### RECORDS FOR THE EXERCISE

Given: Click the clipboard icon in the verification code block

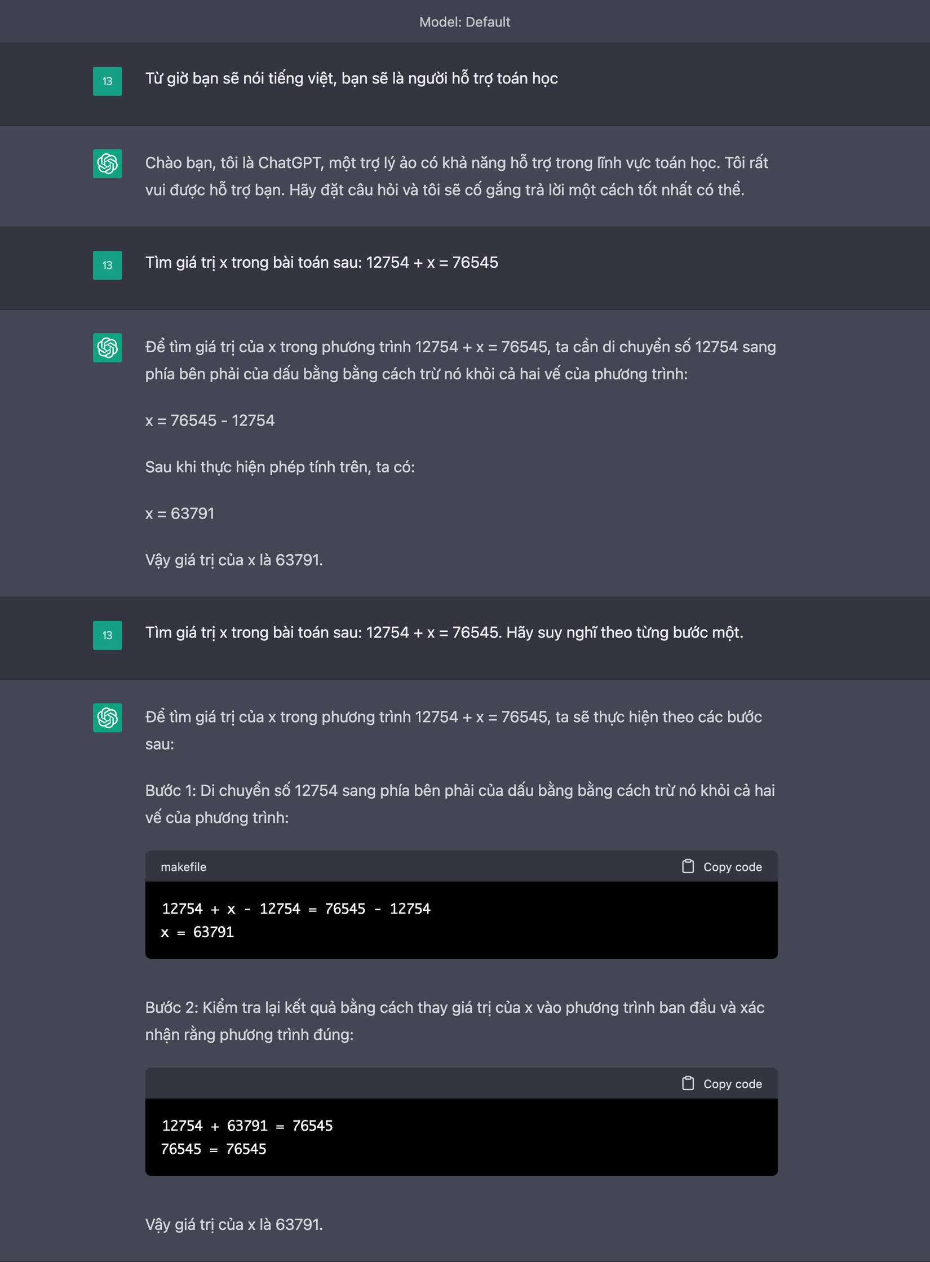Looking at the screenshot, I should pyautogui.click(x=688, y=1083).
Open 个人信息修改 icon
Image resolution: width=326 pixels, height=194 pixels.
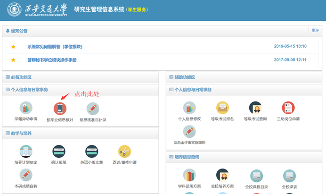point(189,108)
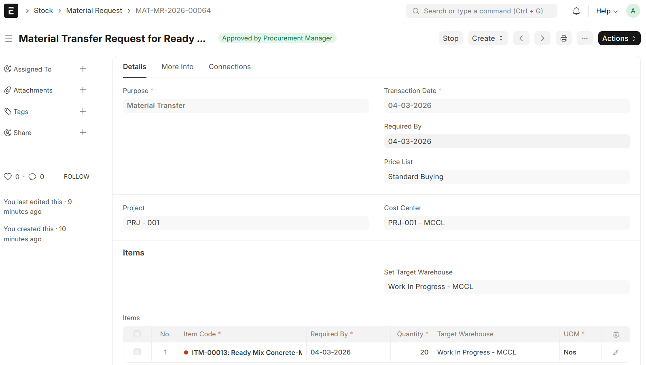The width and height of the screenshot is (646, 365).
Task: Click the notifications bell icon
Action: click(x=576, y=11)
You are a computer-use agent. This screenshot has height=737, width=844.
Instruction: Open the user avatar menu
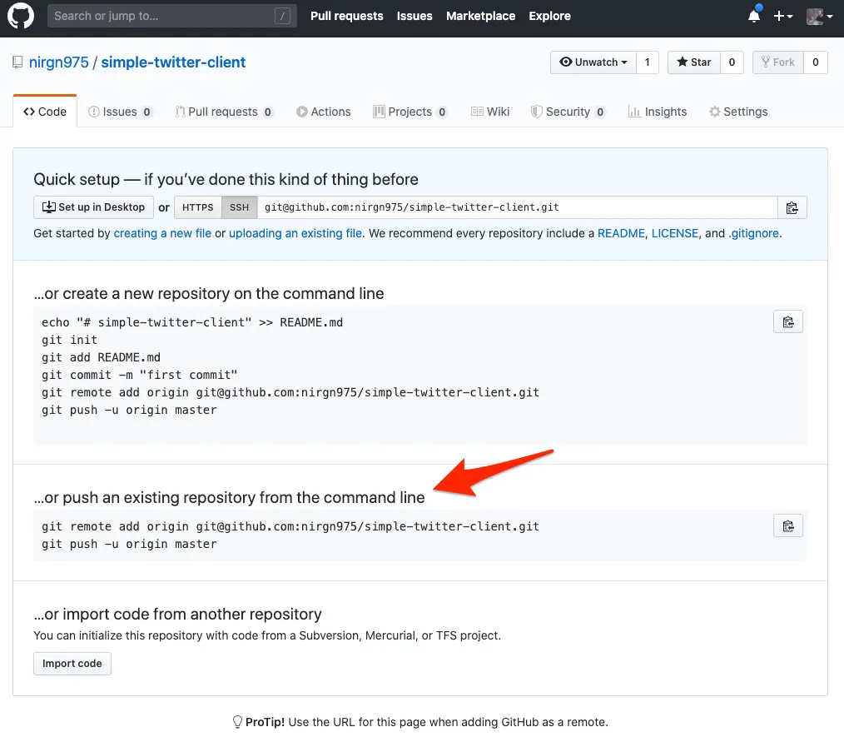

### WHAT THIS TASK INVOLVES
Lines containing the word "Open" are to be pulled from the records and copied.

### SOLUTION BELOW
Open 个人信息修改 icon
Instruction: Open the user avatar menu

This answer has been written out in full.